Mit der Vernissage am vergangenen Freitag öffnet im KunsTHaus Erkrath die neue Ausstellung der Künstlerinnen Anna Owsiany-Masa und Elisabeth Lasche. Die Ausstellung mit dem Titel ‚Zeit zur Neige‘ ist eine Hommage an unseren blauen Planeten.

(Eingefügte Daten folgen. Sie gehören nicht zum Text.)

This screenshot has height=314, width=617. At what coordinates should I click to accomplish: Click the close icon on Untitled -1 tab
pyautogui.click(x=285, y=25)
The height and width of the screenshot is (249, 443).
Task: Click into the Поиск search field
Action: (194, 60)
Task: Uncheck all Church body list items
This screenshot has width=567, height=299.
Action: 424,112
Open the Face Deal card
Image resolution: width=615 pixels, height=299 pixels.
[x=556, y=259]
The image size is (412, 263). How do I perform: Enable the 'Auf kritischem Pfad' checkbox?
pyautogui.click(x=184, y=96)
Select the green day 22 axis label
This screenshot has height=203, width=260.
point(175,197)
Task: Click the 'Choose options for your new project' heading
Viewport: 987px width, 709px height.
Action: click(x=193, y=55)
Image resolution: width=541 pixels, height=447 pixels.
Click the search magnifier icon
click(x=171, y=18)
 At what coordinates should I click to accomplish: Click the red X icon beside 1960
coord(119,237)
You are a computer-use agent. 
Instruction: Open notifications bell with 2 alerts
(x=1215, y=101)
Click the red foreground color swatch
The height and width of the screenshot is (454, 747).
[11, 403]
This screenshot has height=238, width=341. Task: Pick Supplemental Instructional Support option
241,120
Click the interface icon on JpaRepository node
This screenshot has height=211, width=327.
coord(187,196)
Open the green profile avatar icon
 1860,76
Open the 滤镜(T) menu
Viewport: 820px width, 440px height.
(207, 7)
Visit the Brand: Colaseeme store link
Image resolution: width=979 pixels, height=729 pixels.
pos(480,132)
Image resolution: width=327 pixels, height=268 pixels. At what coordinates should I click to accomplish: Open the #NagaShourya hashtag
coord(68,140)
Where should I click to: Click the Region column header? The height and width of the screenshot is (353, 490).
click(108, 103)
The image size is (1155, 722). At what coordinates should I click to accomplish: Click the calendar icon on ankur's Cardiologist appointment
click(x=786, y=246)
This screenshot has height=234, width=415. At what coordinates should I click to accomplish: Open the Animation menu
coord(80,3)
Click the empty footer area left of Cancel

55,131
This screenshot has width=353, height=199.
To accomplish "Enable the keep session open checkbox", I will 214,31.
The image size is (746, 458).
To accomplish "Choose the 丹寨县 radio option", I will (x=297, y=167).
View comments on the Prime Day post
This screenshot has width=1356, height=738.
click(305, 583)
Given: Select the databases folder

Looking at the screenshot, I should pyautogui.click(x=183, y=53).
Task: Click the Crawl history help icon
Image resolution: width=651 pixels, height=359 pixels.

„Mit diesem Titel haben die Künstlerinen Elisabeth Lasche und Anna Owsiany-Masa in ihrer gemeinsamen Ausstellung den Nerv der Zeit getroffen. Nicht nur, dass das Thema aufgrund der Wetterkapriolen aktueller nicht sein kann, sie liefern mit ihrer Ausstellung auch viel Gesprächs- und Diskussionsstoff“, ließ Wolfgang Sendermann die zahlreichen Besucher am Freitagabend in seiner Begrüßungsrede wissen. Der Kontakt zwischen Elisabeth Lasche und Anna Owsiany-Masa entstand durch den ‚Künstleraustausch der Produzentengalerie Bielefeld und dem KunsTHaus Erkrath‘. Nach einer Gastausstellung Kunstschaffender der Produzentengalerie Bielefeld im Mai 2022, die den passenden Titel ‚Nicht nur Pudding‘ trug, revanchierten sich fünf Kunstschaffende des Förderkreis Kunst und Kulturraum Erkrath bereits mit einer Ausstellung mit dem Titel ‚Kunstfrisch vom Neandertal‘ in Bielefeld. Darüber kamen Anna Owsiany-Masa und Elisabeth Lasche näher in Kontakt. „Anna und ich korrespondieren unglaublich gut“, sagt uns Elisabeth Lasche später während der Vernissage und das wird in der Ausstellung auch sichtbar.
Musikalische Begleitung der Vernissage
Passender zur Ausstellung der beiden Künstlerinnen hätten sie die Musik kaum wählen können. Wir haben für alle, die am Freitag nicht dabei sein konnten, zwei Stücke von Amber in ‚t Veld (Gesang & Gitarre), Marieke Werner (Klarinette & Gesang) und Matensz Malcharek (Kontrabass) im Video festgehalten. Eins fügen wir hier ein, das zweite kann über unseren YouTube-Kanal aufgerufen werden.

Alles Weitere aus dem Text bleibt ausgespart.